◆ Exercise
Reproduce the lines from the one containing "Task: Collapse the Cores (Max) clocks subtree" through the last line, swapping "subtree" for "branch" and changing nothing else. Omit the pictures from your output.

◆ Material supplied
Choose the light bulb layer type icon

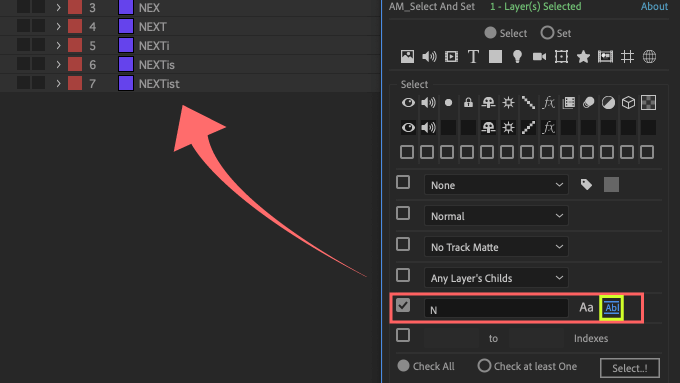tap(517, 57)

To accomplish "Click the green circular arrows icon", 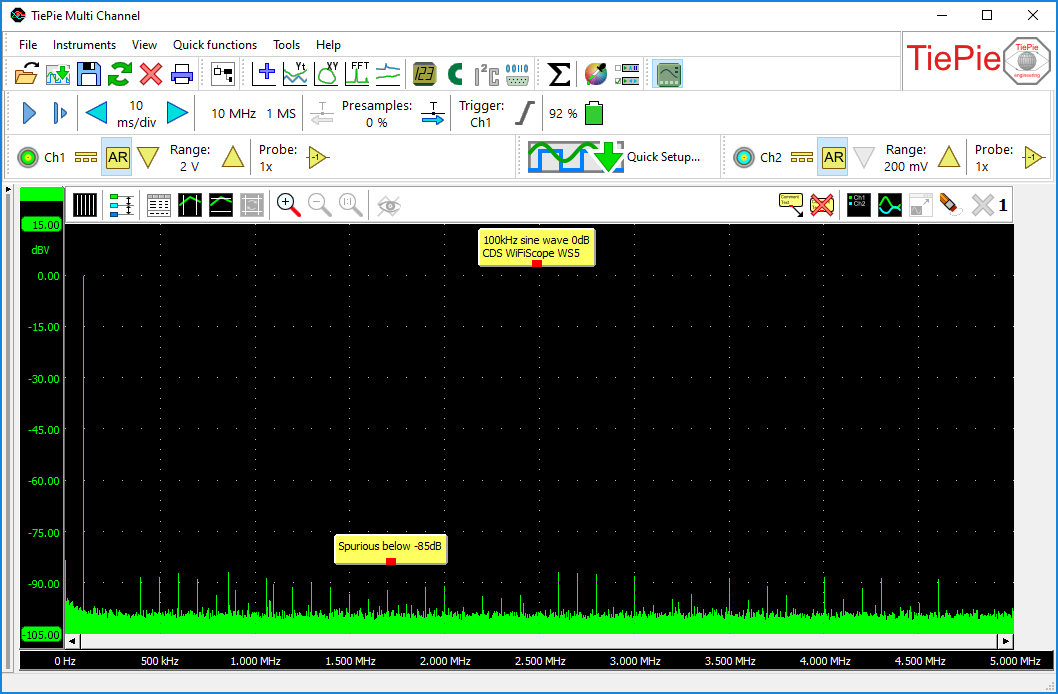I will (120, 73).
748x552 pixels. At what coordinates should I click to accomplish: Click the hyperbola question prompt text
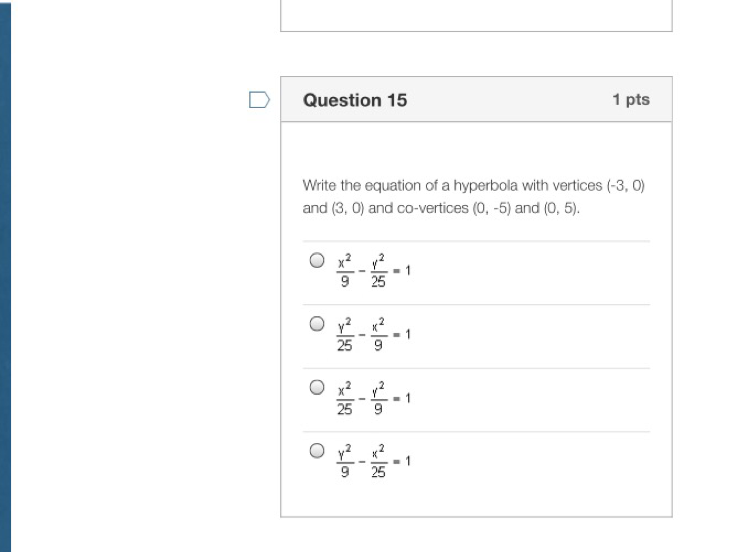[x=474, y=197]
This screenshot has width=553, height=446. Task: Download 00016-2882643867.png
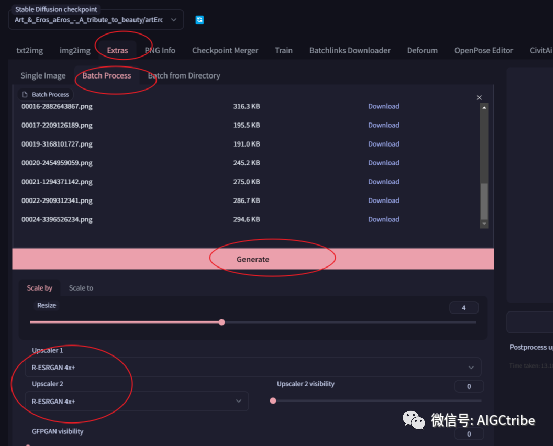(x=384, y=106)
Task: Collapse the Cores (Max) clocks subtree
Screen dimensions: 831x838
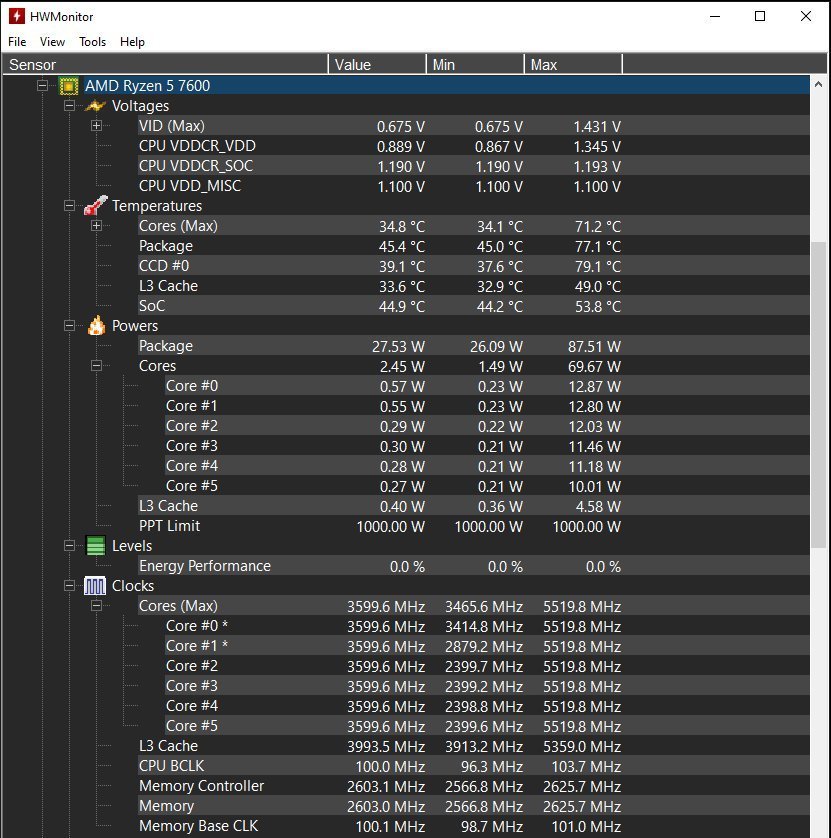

◆ Result of the exercise
Task: Collapse the Cores (Max) clocks branch
Screen dimensions: 831x838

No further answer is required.